In a preferred embodiment of the invention, the compound (V) has a functionality of 4 to 10 and preferably 4 to 8. In the case of use of a plurality of compounds (V), functionalities that differ from whole numbers can occur, in which case they then relate to the mixture used, for example a functionality of 4.1-10, e.g. 4.5 or 5.5.

Functionality in the context of this invention means the presence of a functional group reactive toward isocyanates, for example a hydroxyl or amine group. A functionality of 3 thus describes a compound having three groups reactive toward isocyanates.

In a preferred embodiment of the invention, the compound (V) has predominantly, i.e. preferably at least 50% and more preferably at least 70%, primary OH groups.

The ratio of primary to secondary and tertiary OH end groups can be determined using NMR methods. For this purpose, the 13C NMR spectroscopy measurements can be conducted to determine the ratio of primary to secondary OH groups according to Standard Test Method D4273-05 from ASTM International. The assignment of the individual signals is familiar to the person skilled in the art and can be confirmed via the recording of a 13C APT NMR spectrum, or can optionally be effected by comparison with the signals of suitable example substances. Preferably, the determination is effected as hereinbelow described using an NMR spectrometer with processor unit and autosampler with 5 mm sample head from Bruker, 400 MHz type, 10 mm QNP, using 5 mm sample tubes and closure caps made of plastic for the proton NMR measurements and 10 mm sample tubes and closure caps made of plastic for the 13C measurements, both from Norell Inc. Sampling is effected using Pasteur pipettes from Brand. Reagents used are: deuterochloroform (CDCl3) from Deutro, degree of deuteration 99.8%), A3 molecular sieve from Merck (to remove water residues from the solvent).
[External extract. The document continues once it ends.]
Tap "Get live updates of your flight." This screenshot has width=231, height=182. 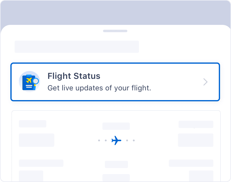[x=99, y=88]
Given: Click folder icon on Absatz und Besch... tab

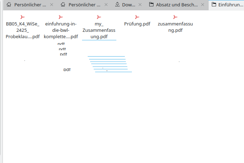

The measurements are carried out using the measurement parameters reported in Table 1:

TABLE 1 Measurement parameters for NMR measurement 1H NMR 13C NMR Sample quantity about 20 mg about 1 g CDCl3 volume about 1.25 ml about 5 ml Transmitter 399.94 MHz 100.624 MHz frequency Relaxation time 0 sec 10 sec Transmitter offset 1350.0 Hz 11 000 Hz Number of scans 16 512 Line width 0.3 Hz 1 Hz

For this purpose, the stated sample quantity is introduced into a clean NMR tube and admixed with the stated volume of CDCl3. The sample tube is sealed with the plastic cap and the sample is homogenized by shaking. After it has been degassed, for example utilizing an ultrasound bath for 1-5 seconds, the sample is analyzed in the NMR spectrometer.
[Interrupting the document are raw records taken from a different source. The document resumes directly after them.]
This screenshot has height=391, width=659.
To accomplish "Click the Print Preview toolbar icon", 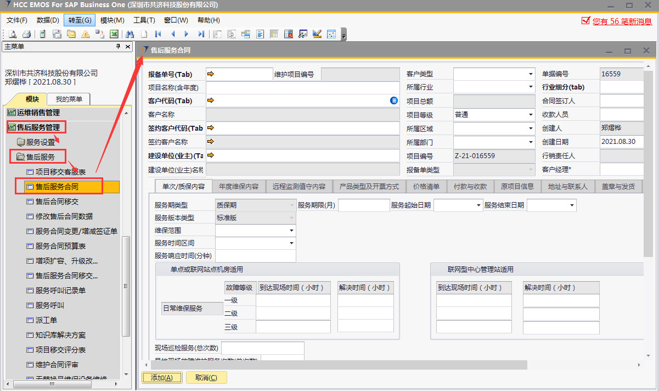I will click(12, 34).
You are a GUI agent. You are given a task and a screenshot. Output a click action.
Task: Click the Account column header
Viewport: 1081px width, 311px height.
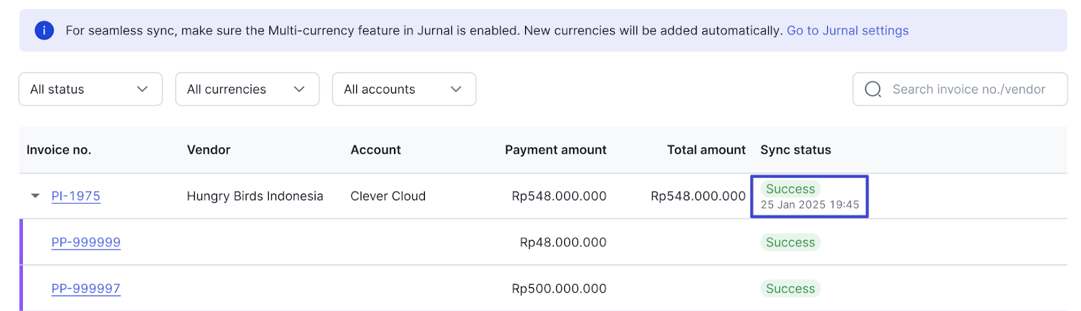point(376,150)
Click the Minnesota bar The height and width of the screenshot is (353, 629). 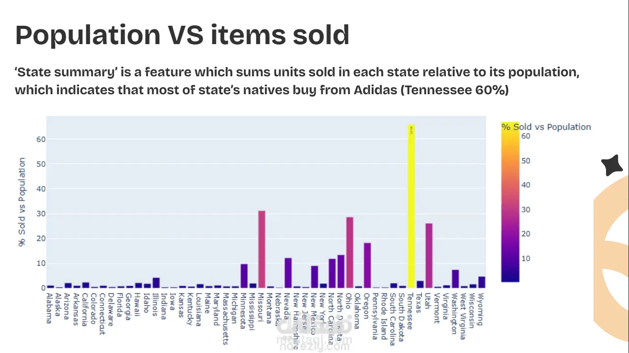(x=244, y=276)
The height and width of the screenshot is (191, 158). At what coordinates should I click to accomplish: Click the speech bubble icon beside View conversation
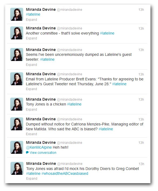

In a particularly preferred embodiment of the invention, the ethylene oxide bound within the compound (V) is bonded in a terminal position, preferably in the form of blocks, at least to an extent of ≥50%, advantageously at least to an extent of 75%, preferably to an extent of ≥90%, especially to an extent of 100%, % based on the total amount of ethylene oxide bound within the molecule. In order to obtain a terminal ethylene oxide end block, as described in Example 1, after the alkylene oxide or alkylene oxide mixture used in a preceding metering block has been depleted by reaction and then the excess unconverted residual monomers have been removed under reduced pressure, exclusively ethylene oxide is added in a subsequent metering block.

“Bonded in a terminal position” in the context of this invention means that polymer chains which are formed by alkoxylation are concluded by a pure ethylene oxide end block and the polymer chains thus have primary OH groups.

In accordance with a further preferred embodiment of the invention, the additive of the invention, especially the compound (V), is a liquid at room temperature (T=20° C.) and atmospheric pressure.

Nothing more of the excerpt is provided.